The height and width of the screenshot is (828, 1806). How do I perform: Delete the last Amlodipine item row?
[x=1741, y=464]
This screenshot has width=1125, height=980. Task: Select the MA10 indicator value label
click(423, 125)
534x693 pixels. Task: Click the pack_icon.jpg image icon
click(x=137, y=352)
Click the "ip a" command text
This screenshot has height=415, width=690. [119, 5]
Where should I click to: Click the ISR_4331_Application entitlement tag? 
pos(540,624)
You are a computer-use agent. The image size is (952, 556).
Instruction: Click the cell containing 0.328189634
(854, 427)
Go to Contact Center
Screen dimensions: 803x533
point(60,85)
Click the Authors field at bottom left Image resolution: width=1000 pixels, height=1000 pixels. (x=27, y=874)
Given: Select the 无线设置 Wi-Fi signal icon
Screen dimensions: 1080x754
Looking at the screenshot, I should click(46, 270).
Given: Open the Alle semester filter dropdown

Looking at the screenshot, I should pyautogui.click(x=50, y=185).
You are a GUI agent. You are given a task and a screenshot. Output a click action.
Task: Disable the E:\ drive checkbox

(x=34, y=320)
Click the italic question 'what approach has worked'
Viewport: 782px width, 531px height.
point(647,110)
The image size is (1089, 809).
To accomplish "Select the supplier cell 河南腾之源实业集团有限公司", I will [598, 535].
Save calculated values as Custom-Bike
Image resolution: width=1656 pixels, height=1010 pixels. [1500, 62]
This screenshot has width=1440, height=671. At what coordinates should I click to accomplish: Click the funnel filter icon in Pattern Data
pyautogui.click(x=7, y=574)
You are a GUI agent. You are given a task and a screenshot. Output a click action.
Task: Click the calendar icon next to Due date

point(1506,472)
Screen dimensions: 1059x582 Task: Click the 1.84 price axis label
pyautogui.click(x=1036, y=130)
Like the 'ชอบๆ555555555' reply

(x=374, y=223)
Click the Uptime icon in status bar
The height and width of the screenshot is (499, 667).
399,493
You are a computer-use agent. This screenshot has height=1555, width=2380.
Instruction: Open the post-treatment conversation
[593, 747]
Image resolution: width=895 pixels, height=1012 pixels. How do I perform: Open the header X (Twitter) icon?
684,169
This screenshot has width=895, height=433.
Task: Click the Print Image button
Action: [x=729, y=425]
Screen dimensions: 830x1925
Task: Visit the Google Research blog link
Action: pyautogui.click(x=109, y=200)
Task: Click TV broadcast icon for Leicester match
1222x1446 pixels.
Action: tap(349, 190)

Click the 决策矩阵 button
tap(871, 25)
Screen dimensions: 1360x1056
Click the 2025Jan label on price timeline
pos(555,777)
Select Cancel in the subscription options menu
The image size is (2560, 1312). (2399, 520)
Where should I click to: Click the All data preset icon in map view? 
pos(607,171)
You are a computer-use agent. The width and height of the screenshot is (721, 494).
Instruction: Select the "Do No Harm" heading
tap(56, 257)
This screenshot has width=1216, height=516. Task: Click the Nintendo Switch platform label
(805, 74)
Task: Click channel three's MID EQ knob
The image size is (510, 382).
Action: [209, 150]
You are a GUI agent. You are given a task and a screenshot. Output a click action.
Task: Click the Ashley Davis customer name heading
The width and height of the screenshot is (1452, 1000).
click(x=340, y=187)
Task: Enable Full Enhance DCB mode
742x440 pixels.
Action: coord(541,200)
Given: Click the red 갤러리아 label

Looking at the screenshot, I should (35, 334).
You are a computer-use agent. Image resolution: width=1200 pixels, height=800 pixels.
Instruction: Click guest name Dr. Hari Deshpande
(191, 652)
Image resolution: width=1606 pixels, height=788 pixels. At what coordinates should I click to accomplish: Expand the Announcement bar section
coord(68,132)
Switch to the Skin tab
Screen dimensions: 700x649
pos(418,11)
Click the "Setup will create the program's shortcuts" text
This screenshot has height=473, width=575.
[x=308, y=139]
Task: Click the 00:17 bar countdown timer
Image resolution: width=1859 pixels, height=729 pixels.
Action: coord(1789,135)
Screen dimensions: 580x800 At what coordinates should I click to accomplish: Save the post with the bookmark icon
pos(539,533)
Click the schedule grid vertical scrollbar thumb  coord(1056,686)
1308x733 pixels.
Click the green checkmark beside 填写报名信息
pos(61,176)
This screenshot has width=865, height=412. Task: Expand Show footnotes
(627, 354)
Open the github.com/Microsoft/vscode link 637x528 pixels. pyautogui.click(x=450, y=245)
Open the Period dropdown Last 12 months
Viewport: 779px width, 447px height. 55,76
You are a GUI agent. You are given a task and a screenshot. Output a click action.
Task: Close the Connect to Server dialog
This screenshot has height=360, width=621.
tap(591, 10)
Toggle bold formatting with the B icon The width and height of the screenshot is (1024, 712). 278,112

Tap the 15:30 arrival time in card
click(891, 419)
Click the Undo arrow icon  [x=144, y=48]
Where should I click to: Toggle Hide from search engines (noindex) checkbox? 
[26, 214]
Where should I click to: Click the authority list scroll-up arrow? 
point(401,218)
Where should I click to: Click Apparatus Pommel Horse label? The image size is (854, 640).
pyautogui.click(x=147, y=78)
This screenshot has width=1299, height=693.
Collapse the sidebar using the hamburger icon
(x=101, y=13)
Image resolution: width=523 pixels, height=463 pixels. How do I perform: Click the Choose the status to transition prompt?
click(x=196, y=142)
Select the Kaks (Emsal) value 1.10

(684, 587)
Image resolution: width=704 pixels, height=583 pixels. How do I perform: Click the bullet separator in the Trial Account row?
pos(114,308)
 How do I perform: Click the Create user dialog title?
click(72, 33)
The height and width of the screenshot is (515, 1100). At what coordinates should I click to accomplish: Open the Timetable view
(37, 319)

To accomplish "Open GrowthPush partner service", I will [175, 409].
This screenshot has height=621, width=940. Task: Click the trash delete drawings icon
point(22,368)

•••••

Directions:
The response should consist of the entries above, retyped exactly.

Output for this task:
The height and width of the screenshot is (828, 1806). How do I perform: Delete the last Amlodipine item row?
[x=1741, y=464]
This screenshot has width=1125, height=980. Task: Select the MA10 indicator value label
click(423, 125)
534x693 pixels. Task: Click the pack_icon.jpg image icon
click(x=137, y=352)
Click the "ip a" command text
This screenshot has height=415, width=690. [119, 5]
Where should I click to: Click the ISR_4331_Application entitlement tag? 
pos(540,624)
You are a computer-use agent. The image size is (952, 556).
Instruction: Click the cell containing 0.328189634
(854, 427)
Go to Contact Center
Screen dimensions: 803x533
point(60,85)
Click the Authors field at bottom left Image resolution: width=1000 pixels, height=1000 pixels. (x=27, y=874)
Given: Select the 无线设置 Wi-Fi signal icon
Screen dimensions: 1080x754
Looking at the screenshot, I should click(46, 270).
Given: Open the Alle semester filter dropdown

Looking at the screenshot, I should pyautogui.click(x=50, y=185).
You are a GUI agent. You are given a task and a screenshot. Output a click action.
Task: Disable the E:\ drive checkbox

(x=34, y=320)
Click the italic question 'what approach has worked'
Viewport: 782px width, 531px height.
point(647,110)
The image size is (1089, 809).
To accomplish "Select the supplier cell 河南腾之源实业集团有限公司", I will [598, 535].
Save calculated values as Custom-Bike
Image resolution: width=1656 pixels, height=1010 pixels. [1500, 62]
This screenshot has width=1440, height=671. At what coordinates should I click to accomplish: Click the funnel filter icon in Pattern Data
pyautogui.click(x=7, y=574)
You are a GUI agent. You are given a task and a screenshot. Output a click action.
Task: Click the calendar icon next to Due date

point(1506,472)
Screen dimensions: 1059x582 Task: Click the 1.84 price axis label
pyautogui.click(x=1036, y=130)
Like the 'ชอบๆ555555555' reply

(x=374, y=223)
Click the Uptime icon in status bar
The height and width of the screenshot is (499, 667).
399,493
You are a computer-use agent. This screenshot has height=1555, width=2380.
Instruction: Open the post-treatment conversation
[593, 747]
Image resolution: width=895 pixels, height=1012 pixels. How do I perform: Open the header X (Twitter) icon?
684,169
This screenshot has width=895, height=433.
Task: Click the Print Image button
Action: [x=729, y=425]
Screen dimensions: 830x1925
Task: Visit the Google Research blog link
Action: pyautogui.click(x=109, y=200)
Task: Click TV broadcast icon for Leicester match
1222x1446 pixels.
Action: tap(349, 190)

Click the 决策矩阵 button
tap(871, 25)
Screen dimensions: 1360x1056
Click the 2025Jan label on price timeline
pos(555,777)
Select Cancel in the subscription options menu
The image size is (2560, 1312). (2399, 520)
Where should I click to: Click the All data preset icon in map view? 
pos(607,171)
You are a computer-use agent. The width and height of the screenshot is (721, 494).
Instruction: Select the "Do No Harm" heading
tap(56, 257)
This screenshot has width=1216, height=516. Task: Click the Nintendo Switch platform label
(805, 74)
Task: Click channel three's MID EQ knob
The image size is (510, 382).
Action: [209, 150]
You are a GUI agent. You are given a task and a screenshot. Output a click action.
Task: Click the Ashley Davis customer name heading
The width and height of the screenshot is (1452, 1000).
click(x=340, y=187)
Task: Enable Full Enhance DCB mode
742x440 pixels.
Action: coord(541,200)
Given: Click the red 갤러리아 label

Looking at the screenshot, I should (35, 334).
You are a computer-use agent. Image resolution: width=1200 pixels, height=800 pixels.
Instruction: Click guest name Dr. Hari Deshpande
(191, 652)
Image resolution: width=1606 pixels, height=788 pixels. At what coordinates should I click to accomplish: Expand the Announcement bar section
coord(68,132)
Switch to the Skin tab
Screen dimensions: 700x649
pos(418,11)
Click the "Setup will create the program's shortcuts" text
This screenshot has height=473, width=575.
[x=308, y=139]
Task: Click the 00:17 bar countdown timer
Image resolution: width=1859 pixels, height=729 pixels.
Action: coord(1789,135)
Screen dimensions: 580x800 At what coordinates should I click to accomplish: Save the post with the bookmark icon
pos(539,533)
Click the schedule grid vertical scrollbar thumb  coord(1056,686)
1308x733 pixels.
Click the green checkmark beside 填写报名信息
pos(61,176)
This screenshot has width=865, height=412. Task: Expand Show footnotes
(627, 354)
Open the github.com/Microsoft/vscode link 637x528 pixels. pyautogui.click(x=450, y=245)
Open the Period dropdown Last 12 months
Viewport: 779px width, 447px height. 55,76
You are a GUI agent. You are given a task and a screenshot. Output a click action.
Task: Close the Connect to Server dialog
This screenshot has height=360, width=621.
tap(591, 10)
Toggle bold formatting with the B icon The width and height of the screenshot is (1024, 712). 278,112

Tap the 15:30 arrival time in card
click(891, 419)
Click the Undo arrow icon  [x=144, y=48]
Where should I click to: Toggle Hide from search engines (noindex) checkbox? 
[26, 214]
Where should I click to: Click the authority list scroll-up arrow? 
point(401,218)
Where should I click to: Click Apparatus Pommel Horse label? The image size is (854, 640).
pyautogui.click(x=147, y=78)
This screenshot has width=1299, height=693.
Collapse the sidebar using the hamburger icon
(x=101, y=13)
Image resolution: width=523 pixels, height=463 pixels. How do I perform: Click the Choose the status to transition prompt?
click(x=196, y=142)
Select the Kaks (Emsal) value 1.10

(684, 587)
Image resolution: width=704 pixels, height=583 pixels. How do I perform: Click the bullet separator in the Trial Account row?
pos(114,308)
 How do I perform: Click the Create user dialog title?
click(72, 33)
The height and width of the screenshot is (515, 1100). At what coordinates should I click to accomplish: Open the Timetable view
(37, 319)

To accomplish "Open GrowthPush partner service", I will [175, 409].
This screenshot has height=621, width=940. Task: Click the trash delete drawings icon
point(22,368)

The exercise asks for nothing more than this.